Engendering Motherhood: Identity and Self-Transformation in Women's Lives
Daniluk, Judith C., Journal of Marriage and Family
Engendering Motherhood: Identity and SelfTransformation in Women's Lives. Martha McMahon. New York: Guilford Press. 1995. 324 pp. Hardcover ISBN 1-57230-002-7. $32.50 cloth.
In Engendering Motherhood, Martha McMahon presents a sociological analysis of the meaning of motherhood and the identity transformation that occurred for 31 middle-class and 28 workingclass, Canadian-educated, White women who worked full-time outside the home and had primary responsibility for parenting at least one preschool child. Based on in-depth, semistructured interviews and informed by a symbolic interactionist theoretical perspective, McMahon's book makes a unique contribution to the literature on motherhood. McMahon attempts to examine not how these mothers shaped the lives of their children, but rather how caring for young children and the experience of mothering within a patriarchal culture profoundly shaped the gendered identities of these women-how motherhood was both a gendered and an engendering experience.

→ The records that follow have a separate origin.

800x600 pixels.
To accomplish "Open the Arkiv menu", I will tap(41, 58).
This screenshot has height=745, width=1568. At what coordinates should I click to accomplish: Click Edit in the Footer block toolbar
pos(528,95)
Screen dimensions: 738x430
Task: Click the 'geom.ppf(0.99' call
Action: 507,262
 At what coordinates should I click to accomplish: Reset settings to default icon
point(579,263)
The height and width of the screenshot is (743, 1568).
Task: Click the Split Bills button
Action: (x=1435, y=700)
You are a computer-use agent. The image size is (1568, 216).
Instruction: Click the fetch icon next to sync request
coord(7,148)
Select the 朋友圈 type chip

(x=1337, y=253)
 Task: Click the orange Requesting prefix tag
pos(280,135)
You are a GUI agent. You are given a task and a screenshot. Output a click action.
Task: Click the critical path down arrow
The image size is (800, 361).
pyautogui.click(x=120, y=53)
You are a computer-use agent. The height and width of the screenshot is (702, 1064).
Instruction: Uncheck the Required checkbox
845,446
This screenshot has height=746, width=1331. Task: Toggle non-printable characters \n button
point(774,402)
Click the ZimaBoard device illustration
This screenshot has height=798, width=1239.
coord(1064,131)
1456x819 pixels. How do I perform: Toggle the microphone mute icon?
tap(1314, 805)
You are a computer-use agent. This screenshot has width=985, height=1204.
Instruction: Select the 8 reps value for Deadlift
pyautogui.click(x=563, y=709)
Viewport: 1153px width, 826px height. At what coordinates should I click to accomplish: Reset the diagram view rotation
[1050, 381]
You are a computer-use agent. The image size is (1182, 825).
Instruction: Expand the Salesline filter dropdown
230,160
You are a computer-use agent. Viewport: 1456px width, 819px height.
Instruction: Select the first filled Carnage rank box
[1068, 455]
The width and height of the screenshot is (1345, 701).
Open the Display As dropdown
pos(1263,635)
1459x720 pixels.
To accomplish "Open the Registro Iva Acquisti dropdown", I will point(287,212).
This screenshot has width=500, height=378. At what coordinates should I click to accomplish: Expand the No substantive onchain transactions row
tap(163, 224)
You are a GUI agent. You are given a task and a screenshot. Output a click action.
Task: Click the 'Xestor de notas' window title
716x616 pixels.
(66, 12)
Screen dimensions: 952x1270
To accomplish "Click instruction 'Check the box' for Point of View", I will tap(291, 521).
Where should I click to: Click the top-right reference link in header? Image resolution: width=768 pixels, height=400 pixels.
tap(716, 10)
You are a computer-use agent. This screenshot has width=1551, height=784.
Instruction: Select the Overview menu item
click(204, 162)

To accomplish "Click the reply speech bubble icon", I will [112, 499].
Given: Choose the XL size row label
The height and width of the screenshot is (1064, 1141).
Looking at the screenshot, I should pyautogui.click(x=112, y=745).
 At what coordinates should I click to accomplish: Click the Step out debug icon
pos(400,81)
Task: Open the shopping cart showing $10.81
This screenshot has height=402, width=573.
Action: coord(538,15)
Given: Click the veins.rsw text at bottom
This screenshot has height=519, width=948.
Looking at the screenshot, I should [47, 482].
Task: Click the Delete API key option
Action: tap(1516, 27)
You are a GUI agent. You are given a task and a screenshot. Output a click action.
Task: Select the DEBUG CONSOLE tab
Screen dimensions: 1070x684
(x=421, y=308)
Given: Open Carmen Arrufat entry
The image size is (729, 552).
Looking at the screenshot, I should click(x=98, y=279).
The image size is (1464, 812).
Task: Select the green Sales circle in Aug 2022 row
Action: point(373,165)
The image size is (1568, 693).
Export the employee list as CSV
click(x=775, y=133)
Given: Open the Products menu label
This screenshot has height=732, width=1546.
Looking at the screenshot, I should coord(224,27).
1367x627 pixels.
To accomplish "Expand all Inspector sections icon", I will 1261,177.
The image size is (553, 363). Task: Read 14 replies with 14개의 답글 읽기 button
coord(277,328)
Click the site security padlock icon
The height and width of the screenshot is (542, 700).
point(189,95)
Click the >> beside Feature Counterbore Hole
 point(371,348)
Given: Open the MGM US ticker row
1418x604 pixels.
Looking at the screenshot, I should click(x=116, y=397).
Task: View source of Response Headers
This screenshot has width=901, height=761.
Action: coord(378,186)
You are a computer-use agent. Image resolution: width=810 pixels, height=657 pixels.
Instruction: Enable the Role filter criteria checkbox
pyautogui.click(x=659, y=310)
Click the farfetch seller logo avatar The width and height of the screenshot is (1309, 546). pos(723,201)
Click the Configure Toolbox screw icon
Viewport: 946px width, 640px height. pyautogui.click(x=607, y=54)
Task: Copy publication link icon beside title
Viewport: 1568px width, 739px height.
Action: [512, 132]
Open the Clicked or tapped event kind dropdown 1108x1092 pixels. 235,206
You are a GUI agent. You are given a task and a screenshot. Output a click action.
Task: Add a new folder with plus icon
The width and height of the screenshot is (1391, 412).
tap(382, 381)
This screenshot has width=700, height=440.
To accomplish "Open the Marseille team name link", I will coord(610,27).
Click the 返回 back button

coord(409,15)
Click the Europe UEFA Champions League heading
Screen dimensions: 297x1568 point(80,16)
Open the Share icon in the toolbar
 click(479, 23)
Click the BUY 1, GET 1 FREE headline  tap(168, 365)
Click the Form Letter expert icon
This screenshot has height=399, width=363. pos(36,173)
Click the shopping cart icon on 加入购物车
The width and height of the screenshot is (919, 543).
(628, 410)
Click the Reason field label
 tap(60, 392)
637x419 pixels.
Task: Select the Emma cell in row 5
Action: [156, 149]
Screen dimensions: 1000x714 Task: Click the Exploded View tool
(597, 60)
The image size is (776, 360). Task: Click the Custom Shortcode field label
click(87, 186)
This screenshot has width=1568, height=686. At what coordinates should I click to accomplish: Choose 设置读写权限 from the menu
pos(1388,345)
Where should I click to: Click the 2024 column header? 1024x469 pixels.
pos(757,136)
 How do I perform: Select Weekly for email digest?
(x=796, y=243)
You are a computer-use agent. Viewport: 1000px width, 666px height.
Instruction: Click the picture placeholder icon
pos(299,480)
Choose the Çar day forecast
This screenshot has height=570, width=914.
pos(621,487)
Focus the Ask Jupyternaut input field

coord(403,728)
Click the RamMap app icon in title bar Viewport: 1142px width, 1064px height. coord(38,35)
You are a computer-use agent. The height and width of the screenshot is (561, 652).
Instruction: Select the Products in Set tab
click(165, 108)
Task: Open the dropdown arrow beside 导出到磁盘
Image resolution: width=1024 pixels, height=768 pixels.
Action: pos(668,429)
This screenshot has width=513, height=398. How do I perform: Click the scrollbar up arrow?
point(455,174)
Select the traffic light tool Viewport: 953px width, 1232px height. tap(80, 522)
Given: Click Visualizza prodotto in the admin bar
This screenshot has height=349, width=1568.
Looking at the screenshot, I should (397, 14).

The book is organized to reflect what McMahon identifies as the two phases of the process by which these middle-class and working-class women became pregnant and sustained their pregnancies through to motherhood (Phase One in chapters 3 and 4) and subsequently developed conceptions of themselves as mothers (Phase Two in chapters 5 through 8). In these chapters she addresses the similarities and differences in the meanings and experiences of these two groups of mothers.
McMahon's cogent analysis is liberally supplemented throughout with rich and descriptive quotes from the women. Particularly noteworthy is the way in which McMahon portrays the complexity of the decision-making process engaged in by the women in their "recuitment to motherhood." For example, she identifies the significance of the middle-class women's lack of investment in the socially stigmatized identity of childless women as salient in their decisions to become mothers. For many of the working-class women, motherhood, even if it was unplanned, was embraced as a way of establishing adult status and maturity. Less useful, however, are McMahon's attempt to explain the women's passionate expressions of maternal love for their children as partially constituted by the intense personal and social changes they experienced during their transitions to motherhood and McMahon's discussion of the women's projections regarding how they "might" feel if they had never had children. …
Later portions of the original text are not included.